How do I figure the ratios so I can derive x or y with the Pythagorean Theorem? At first I thought the side opposite $\frac\pi3$ must be twice that of the side opposite $\frac\pi6$ but that was wrong.
 A: A $30-60-90$ is one of the must basic triangles known in geometry and you are expected to understand and grasp it very easily.
In an equilateral triangle, angles are equal.  As they add to $180$ then angles are are all $\frac {180}{3} = 60$.  And as the sides are equal all sides are equal. (see image)

So that is a $60-60-60$ triangle.
If we draw the perpendicular bisector of the the base you cut the triangle into two congruent triangles.  (see image)

$\triangle CAD$ (and $\triangle CBD$) are two congruent triangles that have angles $30- 60-90$.  As it is half of an equilateral triangle, the short leg, is $\frac 12$ of the side of the equilateral, while the hypotenuse is the full side of the equilateral.  SO $AD$ (and $DB$) $= \frac 12$ and $AC$ (and $BC$) $= 1$.
And because it is a right triangle $AD^2 + DC^2 = AC^2$ or $(\frac 12)^2+ DC^2 = 1$ so $DC^2 = 1 - (\frac 12)^2=1-\frac 14 = \frac 34$ so $DC = \sqrt {\frac 34} = \frac {\sqrt 3}{\sqrt 4} = \frac {\sqrt 3}2$.
And like all right triangles:
We can get that $AD = \cos 60^\circ *hypotenuse$ so $\cos 60^\circ = \frac{1}{2}$ and $DC = \sin 60^\circ*hypotenuse$ so $\sin 60^\circ = \frac{\sqrt{3}}{2}$.
 
You can always do this for any right triangle.  $AD = \cos \angle CAD*AC$ and $DC = \sin \angle CAD*AC$.  Always!
But this is one of the BASIC possible right triangles were the values of $\sin 60^{\circ}$ and $\cos 60^{\circ}$ should follow immediately and !!!VERY!!! easily directly from geometry.
A: In $\triangle ABC$ let $\angle ABC=\pi /2$ and $\angle BCA=\pi/3$ and $\angle CAB=\pi /6.$ 
Take $D\ne C$ on the line containing $C$ and $B,$ with $BC=BD.$
Then $\triangle   CBA $ is congruent to $\triangle DBA $ because $CB=DB,$ and $\angle CBA=\angle DBA=\pi /2,$ and they have side $BA$ in common. ("Side-angle-side"). 

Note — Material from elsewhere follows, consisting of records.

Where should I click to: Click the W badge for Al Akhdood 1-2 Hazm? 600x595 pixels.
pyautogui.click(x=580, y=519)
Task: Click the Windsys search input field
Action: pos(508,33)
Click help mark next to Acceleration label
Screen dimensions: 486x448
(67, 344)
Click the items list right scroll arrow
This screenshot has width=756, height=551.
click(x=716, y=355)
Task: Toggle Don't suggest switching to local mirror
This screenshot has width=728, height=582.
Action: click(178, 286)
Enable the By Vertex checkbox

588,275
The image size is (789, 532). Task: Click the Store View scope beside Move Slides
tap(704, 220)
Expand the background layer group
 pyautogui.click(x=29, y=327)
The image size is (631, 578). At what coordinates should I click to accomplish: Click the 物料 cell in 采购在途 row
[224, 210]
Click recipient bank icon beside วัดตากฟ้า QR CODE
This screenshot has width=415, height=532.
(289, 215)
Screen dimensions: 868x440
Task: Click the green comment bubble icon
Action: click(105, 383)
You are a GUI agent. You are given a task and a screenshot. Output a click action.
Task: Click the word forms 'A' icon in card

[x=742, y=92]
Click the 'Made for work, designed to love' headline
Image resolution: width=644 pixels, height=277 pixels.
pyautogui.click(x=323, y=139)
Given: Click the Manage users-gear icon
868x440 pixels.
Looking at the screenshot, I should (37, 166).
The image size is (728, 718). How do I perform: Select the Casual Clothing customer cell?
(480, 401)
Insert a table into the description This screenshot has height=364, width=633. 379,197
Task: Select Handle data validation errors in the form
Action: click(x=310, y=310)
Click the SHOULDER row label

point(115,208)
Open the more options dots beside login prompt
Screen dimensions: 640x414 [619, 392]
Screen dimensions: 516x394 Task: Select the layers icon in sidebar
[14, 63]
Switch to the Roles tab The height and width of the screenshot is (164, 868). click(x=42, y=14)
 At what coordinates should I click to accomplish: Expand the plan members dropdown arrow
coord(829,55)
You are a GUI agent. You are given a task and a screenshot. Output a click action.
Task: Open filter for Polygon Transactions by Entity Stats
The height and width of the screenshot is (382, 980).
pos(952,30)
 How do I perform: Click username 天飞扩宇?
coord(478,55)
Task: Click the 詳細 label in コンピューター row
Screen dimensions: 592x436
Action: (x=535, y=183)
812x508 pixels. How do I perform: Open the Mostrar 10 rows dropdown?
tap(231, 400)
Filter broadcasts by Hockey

So $\angle BCA=\angle BDA=\pi /3.$
(I). Therefore $\angle DCA=\angle BCA=\pi /3=\angle BDA=\angle CDA.$
Now  $\angle DAB=\angle CAB$ because $\triangle DBA$ is congruent to $\triangle CBA$, so $\angle DAB =\pi /6.$  
(Ii). Therefore $\angle CAD=\angle CAB+\angle DAB=\pi /6+\pi /6=\pi /3.$
Therefore each angle of $\triangle CDA$ is $\pi /3$   by (I) and (II).
Therefore the sides of $\triangle CAD$ are all equal, so $$AC=CD=BC+BD=2\cdot BC.$$ 
So if $AC=1$ then $BC=1/2$ and $BA=\sqrt {AC^2-BC^2}\;=\sqrt {1-1/4}=\sqrt 3\; /2.$
To grasp all this as a whole, it helps to follow it step-by-step on a diagram.  
A: You can use the law of sines .Let the sides of the triangle be $\,a,b,c$ where a is the hypotenuse  ,b is the side opposite to the $\frac\pi3$ angle  and c opposite to $\frac\pi6$.
Then, $\,\frac{1}{\sin(\frac\pi2)} = \frac{b}{\sin(\frac\pi3)} =\frac{c}{\sin(\frac\pi6)}$
$\implies b = \sqrt3c $